# Aim of the task
Every line of the records below that holds the word "screenshot" should be copied out.

# Data shown
----------

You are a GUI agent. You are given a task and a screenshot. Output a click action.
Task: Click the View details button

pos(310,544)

----------

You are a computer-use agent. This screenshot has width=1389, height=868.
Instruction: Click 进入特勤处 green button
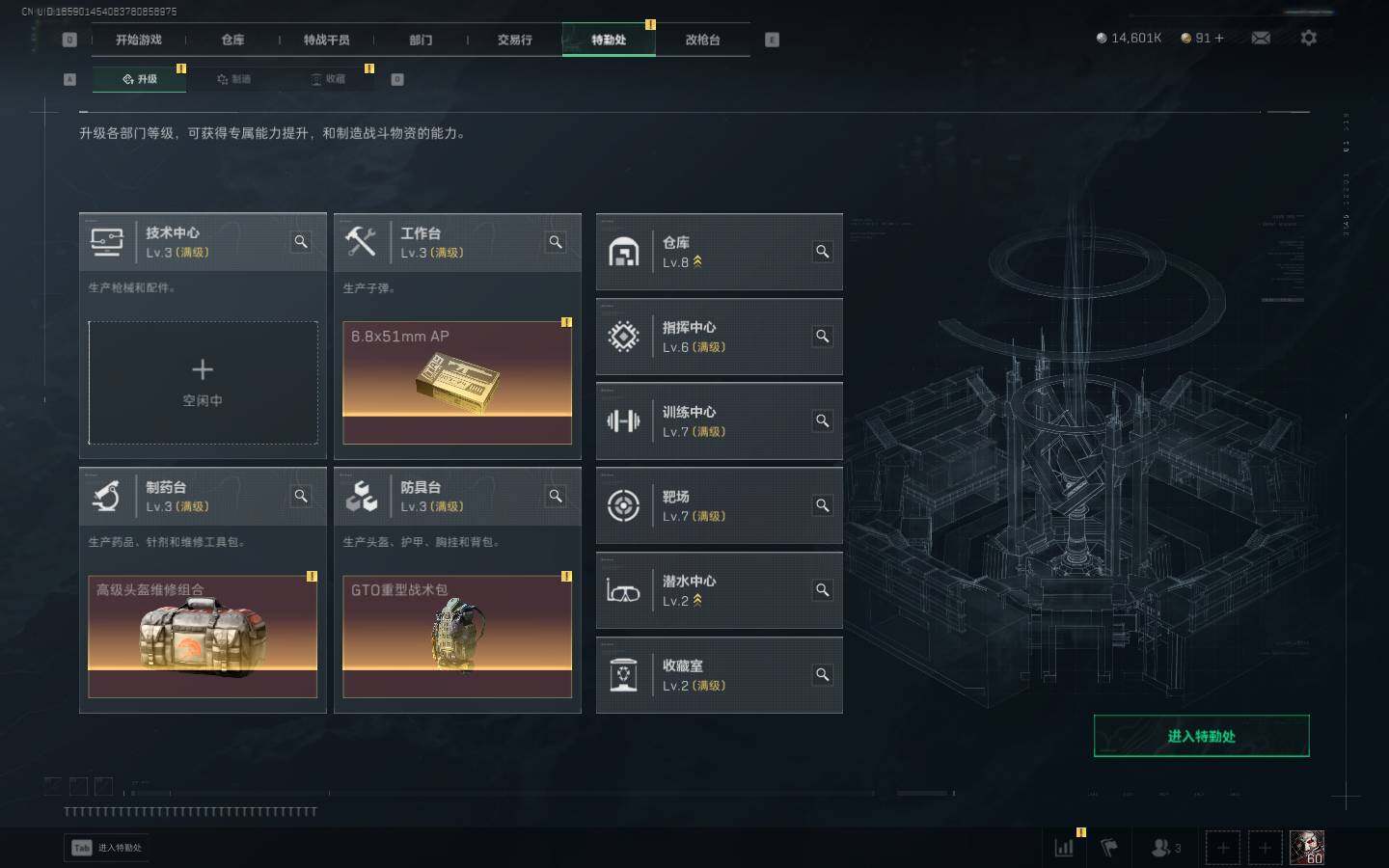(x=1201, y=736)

----------

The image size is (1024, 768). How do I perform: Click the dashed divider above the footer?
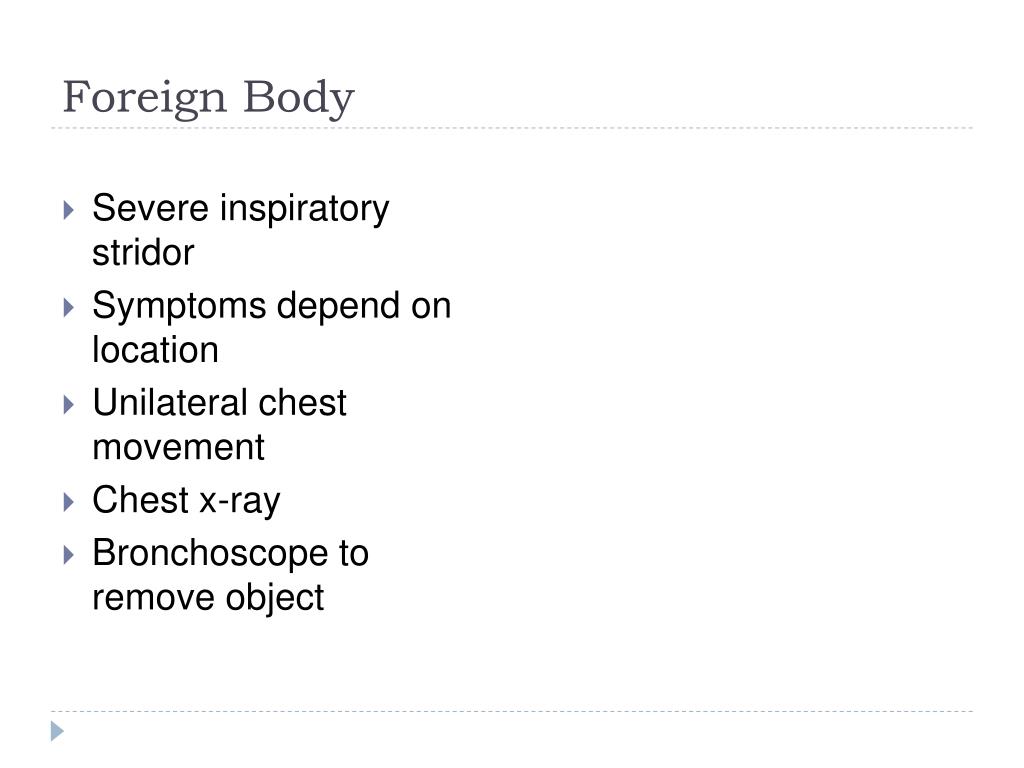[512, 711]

----------

# Answer
You are a GUI agent. You are given a task and a screenshot. Output a click action.
You are a computer-use agent. This screenshot has width=1389, height=868.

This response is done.